EXCERPTED DATA –

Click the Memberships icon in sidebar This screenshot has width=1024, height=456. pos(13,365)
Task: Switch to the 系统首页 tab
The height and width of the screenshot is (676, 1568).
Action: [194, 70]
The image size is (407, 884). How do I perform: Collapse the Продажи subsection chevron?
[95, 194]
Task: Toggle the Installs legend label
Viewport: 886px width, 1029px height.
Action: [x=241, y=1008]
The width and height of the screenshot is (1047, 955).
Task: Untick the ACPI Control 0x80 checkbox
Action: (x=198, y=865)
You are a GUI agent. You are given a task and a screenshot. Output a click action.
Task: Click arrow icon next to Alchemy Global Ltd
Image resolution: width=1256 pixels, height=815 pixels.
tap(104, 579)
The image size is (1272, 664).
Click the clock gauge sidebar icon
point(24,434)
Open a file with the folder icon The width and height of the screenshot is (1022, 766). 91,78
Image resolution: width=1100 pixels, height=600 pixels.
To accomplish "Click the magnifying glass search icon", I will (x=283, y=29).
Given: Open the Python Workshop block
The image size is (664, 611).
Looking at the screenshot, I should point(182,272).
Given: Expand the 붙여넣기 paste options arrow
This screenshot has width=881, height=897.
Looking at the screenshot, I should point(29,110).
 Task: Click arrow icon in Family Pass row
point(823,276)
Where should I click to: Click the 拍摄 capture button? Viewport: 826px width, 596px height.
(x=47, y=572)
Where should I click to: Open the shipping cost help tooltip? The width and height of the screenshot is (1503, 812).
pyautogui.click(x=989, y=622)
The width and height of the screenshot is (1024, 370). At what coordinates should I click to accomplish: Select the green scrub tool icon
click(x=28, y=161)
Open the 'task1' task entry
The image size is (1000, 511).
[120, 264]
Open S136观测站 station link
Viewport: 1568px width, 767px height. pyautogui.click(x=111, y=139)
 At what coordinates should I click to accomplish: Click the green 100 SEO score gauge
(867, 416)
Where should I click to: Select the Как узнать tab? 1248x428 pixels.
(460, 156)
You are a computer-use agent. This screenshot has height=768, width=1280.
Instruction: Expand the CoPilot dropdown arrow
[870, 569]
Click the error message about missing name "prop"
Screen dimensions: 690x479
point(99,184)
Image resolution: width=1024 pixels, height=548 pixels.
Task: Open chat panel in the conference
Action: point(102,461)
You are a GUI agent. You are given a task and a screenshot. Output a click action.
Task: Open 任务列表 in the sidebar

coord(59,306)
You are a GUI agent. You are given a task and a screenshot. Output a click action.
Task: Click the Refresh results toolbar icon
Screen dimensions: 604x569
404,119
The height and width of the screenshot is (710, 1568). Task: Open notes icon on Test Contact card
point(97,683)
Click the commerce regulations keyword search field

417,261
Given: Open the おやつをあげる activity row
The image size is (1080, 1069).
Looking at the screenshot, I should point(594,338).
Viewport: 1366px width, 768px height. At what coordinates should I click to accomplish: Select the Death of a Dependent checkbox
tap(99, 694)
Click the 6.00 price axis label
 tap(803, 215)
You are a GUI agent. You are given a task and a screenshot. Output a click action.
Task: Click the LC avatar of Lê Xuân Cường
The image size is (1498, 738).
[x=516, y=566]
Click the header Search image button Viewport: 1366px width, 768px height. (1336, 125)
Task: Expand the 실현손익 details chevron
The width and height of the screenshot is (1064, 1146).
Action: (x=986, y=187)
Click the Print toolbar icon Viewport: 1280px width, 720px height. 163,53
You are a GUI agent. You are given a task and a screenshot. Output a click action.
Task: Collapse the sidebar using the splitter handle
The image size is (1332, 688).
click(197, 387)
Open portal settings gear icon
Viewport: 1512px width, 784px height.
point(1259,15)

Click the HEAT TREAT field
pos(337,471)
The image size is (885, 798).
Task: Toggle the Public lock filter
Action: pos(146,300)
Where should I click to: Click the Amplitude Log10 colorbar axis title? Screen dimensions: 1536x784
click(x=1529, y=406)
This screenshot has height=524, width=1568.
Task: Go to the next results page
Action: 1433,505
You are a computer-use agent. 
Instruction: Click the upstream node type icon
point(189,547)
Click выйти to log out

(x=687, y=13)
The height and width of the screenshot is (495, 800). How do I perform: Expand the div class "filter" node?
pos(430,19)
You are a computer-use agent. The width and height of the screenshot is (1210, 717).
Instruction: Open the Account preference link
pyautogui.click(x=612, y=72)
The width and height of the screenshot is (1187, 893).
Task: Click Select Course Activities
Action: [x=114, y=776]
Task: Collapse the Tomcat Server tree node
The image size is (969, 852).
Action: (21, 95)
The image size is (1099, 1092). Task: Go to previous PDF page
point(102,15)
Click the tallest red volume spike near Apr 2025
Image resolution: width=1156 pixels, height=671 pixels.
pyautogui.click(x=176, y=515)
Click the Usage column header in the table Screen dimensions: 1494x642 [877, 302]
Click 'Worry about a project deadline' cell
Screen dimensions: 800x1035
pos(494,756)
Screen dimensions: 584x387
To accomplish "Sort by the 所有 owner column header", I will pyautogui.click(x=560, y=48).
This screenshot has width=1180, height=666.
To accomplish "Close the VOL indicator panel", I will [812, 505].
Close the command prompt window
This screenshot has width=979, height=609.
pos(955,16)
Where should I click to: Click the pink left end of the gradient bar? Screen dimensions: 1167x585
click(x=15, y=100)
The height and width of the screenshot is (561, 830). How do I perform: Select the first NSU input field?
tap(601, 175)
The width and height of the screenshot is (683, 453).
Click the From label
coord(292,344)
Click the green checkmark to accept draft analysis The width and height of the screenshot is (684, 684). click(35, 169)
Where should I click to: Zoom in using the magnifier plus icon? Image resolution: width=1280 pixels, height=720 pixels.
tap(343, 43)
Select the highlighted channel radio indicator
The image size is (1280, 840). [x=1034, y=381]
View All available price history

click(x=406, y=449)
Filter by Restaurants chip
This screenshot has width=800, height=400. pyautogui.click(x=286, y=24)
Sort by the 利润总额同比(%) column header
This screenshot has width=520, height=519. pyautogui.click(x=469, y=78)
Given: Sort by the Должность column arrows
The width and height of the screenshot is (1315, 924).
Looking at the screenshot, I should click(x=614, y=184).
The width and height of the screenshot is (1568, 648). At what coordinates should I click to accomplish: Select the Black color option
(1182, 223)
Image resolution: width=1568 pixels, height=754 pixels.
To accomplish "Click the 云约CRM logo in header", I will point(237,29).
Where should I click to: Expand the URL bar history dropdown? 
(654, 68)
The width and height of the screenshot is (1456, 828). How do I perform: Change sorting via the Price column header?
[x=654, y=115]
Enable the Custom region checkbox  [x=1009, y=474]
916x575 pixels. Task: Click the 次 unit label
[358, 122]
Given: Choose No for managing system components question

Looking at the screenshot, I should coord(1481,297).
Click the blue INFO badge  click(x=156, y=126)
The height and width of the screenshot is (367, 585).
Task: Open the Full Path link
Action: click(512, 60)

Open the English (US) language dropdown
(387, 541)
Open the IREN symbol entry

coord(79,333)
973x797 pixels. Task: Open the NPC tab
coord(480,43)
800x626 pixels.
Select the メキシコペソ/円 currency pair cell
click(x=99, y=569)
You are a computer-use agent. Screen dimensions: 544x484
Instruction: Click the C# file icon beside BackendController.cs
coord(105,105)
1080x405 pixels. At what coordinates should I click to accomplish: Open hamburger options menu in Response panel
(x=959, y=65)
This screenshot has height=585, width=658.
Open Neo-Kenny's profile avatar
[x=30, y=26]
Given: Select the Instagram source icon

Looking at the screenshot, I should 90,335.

TASK DESCRIPTION – Whatever appears in the data above should be set down again exactly.

EXERCISE SOLUTION –
Click the Memberships icon in sidebar This screenshot has width=1024, height=456. pos(13,365)
Task: Switch to the 系统首页 tab
The height and width of the screenshot is (676, 1568).
Action: [194, 70]
The image size is (407, 884). How do I perform: Collapse the Продажи subsection chevron?
[95, 194]
Task: Toggle the Installs legend label
Viewport: 886px width, 1029px height.
Action: [x=241, y=1008]
The width and height of the screenshot is (1047, 955).
Task: Untick the ACPI Control 0x80 checkbox
Action: (x=198, y=865)
You are a GUI agent. You are given a task and a screenshot. Output a click action.
Task: Click arrow icon next to Alchemy Global Ltd
Image resolution: width=1256 pixels, height=815 pixels.
tap(104, 579)
The image size is (1272, 664).
Click the clock gauge sidebar icon
point(24,434)
Open a file with the folder icon The width and height of the screenshot is (1022, 766). 91,78
Image resolution: width=1100 pixels, height=600 pixels.
To accomplish "Click the magnifying glass search icon", I will (x=283, y=29).
Given: Open the Python Workshop block
The image size is (664, 611).
Looking at the screenshot, I should point(182,272).
Given: Expand the 붙여넣기 paste options arrow
This screenshot has width=881, height=897.
Looking at the screenshot, I should point(29,110).
 Task: Click arrow icon in Family Pass row
point(823,276)
Where should I click to: Click the 拍摄 capture button? Viewport: 826px width, 596px height.
(x=47, y=572)
Where should I click to: Open the shipping cost help tooltip? The width and height of the screenshot is (1503, 812).
pyautogui.click(x=989, y=622)
The width and height of the screenshot is (1024, 370). At what coordinates should I click to accomplish: Select the green scrub tool icon
click(x=28, y=161)
Open the 'task1' task entry
The image size is (1000, 511).
[120, 264]
Open S136观测站 station link
Viewport: 1568px width, 767px height. pyautogui.click(x=111, y=139)
 At what coordinates should I click to accomplish: Click the green 100 SEO score gauge
(867, 416)
Where should I click to: Select the Как узнать tab? 1248x428 pixels.
(460, 156)
You are a computer-use agent. This screenshot has height=768, width=1280.
Instruction: Expand the CoPilot dropdown arrow
[870, 569]
Click the error message about missing name "prop"
Screen dimensions: 690x479
point(99,184)
Image resolution: width=1024 pixels, height=548 pixels.
Task: Open chat panel in the conference
Action: point(102,461)
You are a GUI agent. You are given a task and a screenshot. Output a click action.
Task: Open 任务列表 in the sidebar

coord(59,306)
You are a GUI agent. You are given a task and a screenshot. Output a click action.
Task: Click the Refresh results toolbar icon
Screen dimensions: 604x569
404,119
The height and width of the screenshot is (710, 1568). Task: Open notes icon on Test Contact card
point(97,683)
Click the commerce regulations keyword search field

417,261
Given: Open the おやつをあげる activity row
The image size is (1080, 1069).
Looking at the screenshot, I should point(594,338).
Viewport: 1366px width, 768px height. At what coordinates should I click to accomplish: Select the Death of a Dependent checkbox
tap(99, 694)
Click the 6.00 price axis label
 tap(803, 215)
You are a GUI agent. You are given a task and a screenshot. Output a click action.
Task: Click the LC avatar of Lê Xuân Cường
The image size is (1498, 738).
[x=516, y=566]
Click the header Search image button Viewport: 1366px width, 768px height. (1336, 125)
Task: Expand the 실현손익 details chevron
The width and height of the screenshot is (1064, 1146).
Action: (x=986, y=187)
Click the Print toolbar icon Viewport: 1280px width, 720px height. 163,53
You are a GUI agent. You are given a task and a screenshot. Output a click action.
Task: Collapse the sidebar using the splitter handle
The image size is (1332, 688).
click(197, 387)
Open portal settings gear icon
Viewport: 1512px width, 784px height.
point(1259,15)

Click the HEAT TREAT field
pos(337,471)
The image size is (885, 798).
Task: Toggle the Public lock filter
Action: pos(146,300)
Where should I click to: Click the Amplitude Log10 colorbar axis title? Screen dimensions: 1536x784
click(x=1529, y=406)
This screenshot has height=524, width=1568.
Task: Go to the next results page
Action: 1433,505
You are a computer-use agent. 
Instruction: Click the upstream node type icon
point(189,547)
Click выйти to log out

(x=687, y=13)
The height and width of the screenshot is (495, 800). How do I perform: Expand the div class "filter" node?
pos(430,19)
You are a computer-use agent. The width and height of the screenshot is (1210, 717).
Instruction: Open the Account preference link
pyautogui.click(x=612, y=72)
The width and height of the screenshot is (1187, 893).
Task: Click Select Course Activities
Action: [x=114, y=776]
Task: Collapse the Tomcat Server tree node
The image size is (969, 852).
Action: (21, 95)
The image size is (1099, 1092). Task: Go to previous PDF page
point(102,15)
Click the tallest red volume spike near Apr 2025
Image resolution: width=1156 pixels, height=671 pixels.
pyautogui.click(x=176, y=515)
Click the Usage column header in the table Screen dimensions: 1494x642 [877, 302]
Click 'Worry about a project deadline' cell
Screen dimensions: 800x1035
pos(494,756)
Screen dimensions: 584x387
To accomplish "Sort by the 所有 owner column header", I will pyautogui.click(x=560, y=48).
This screenshot has width=1180, height=666.
To accomplish "Close the VOL indicator panel", I will [812, 505].
Close the command prompt window
This screenshot has width=979, height=609.
pos(955,16)
Where should I click to: Click the pink left end of the gradient bar? Screen dimensions: 1167x585
click(x=15, y=100)
The height and width of the screenshot is (561, 830). How do I perform: Select the first NSU input field?
tap(601, 175)
The width and height of the screenshot is (683, 453).
Click the From label
coord(292,344)
Click the green checkmark to accept draft analysis The width and height of the screenshot is (684, 684). click(35, 169)
Where should I click to: Zoom in using the magnifier plus icon? Image resolution: width=1280 pixels, height=720 pixels.
tap(343, 43)
Select the highlighted channel radio indicator
The image size is (1280, 840). [x=1034, y=381]
View All available price history

click(x=406, y=449)
Filter by Restaurants chip
This screenshot has width=800, height=400. pyautogui.click(x=286, y=24)
Sort by the 利润总额同比(%) column header
This screenshot has width=520, height=519. pyautogui.click(x=469, y=78)
Given: Sort by the Должность column arrows
The width and height of the screenshot is (1315, 924).
Looking at the screenshot, I should click(x=614, y=184).
The width and height of the screenshot is (1568, 648). At what coordinates should I click to accomplish: Select the Black color option
(1182, 223)
Image resolution: width=1568 pixels, height=754 pixels.
To accomplish "Click the 云约CRM logo in header", I will point(237,29).
Where should I click to: Expand the URL bar history dropdown? 
(654, 68)
The width and height of the screenshot is (1456, 828). How do I perform: Change sorting via the Price column header?
[x=654, y=115]
Enable the Custom region checkbox  [x=1009, y=474]
916x575 pixels. Task: Click the 次 unit label
[358, 122]
Given: Choose No for managing system components question

Looking at the screenshot, I should coord(1481,297).
Click the blue INFO badge  click(x=156, y=126)
The height and width of the screenshot is (367, 585).
Task: Open the Full Path link
Action: click(512, 60)

Open the English (US) language dropdown
(387, 541)
Open the IREN symbol entry

coord(79,333)
973x797 pixels. Task: Open the NPC tab
coord(480,43)
800x626 pixels.
Select the メキシコペソ/円 currency pair cell
click(x=99, y=569)
You are a computer-use agent. Screen dimensions: 544x484
Instruction: Click the C# file icon beside BackendController.cs
coord(105,105)
1080x405 pixels. At what coordinates should I click to accomplish: Open hamburger options menu in Response panel
(x=959, y=65)
This screenshot has height=585, width=658.
Open Neo-Kenny's profile avatar
[x=30, y=26]
Given: Select the Instagram source icon

Looking at the screenshot, I should 90,335.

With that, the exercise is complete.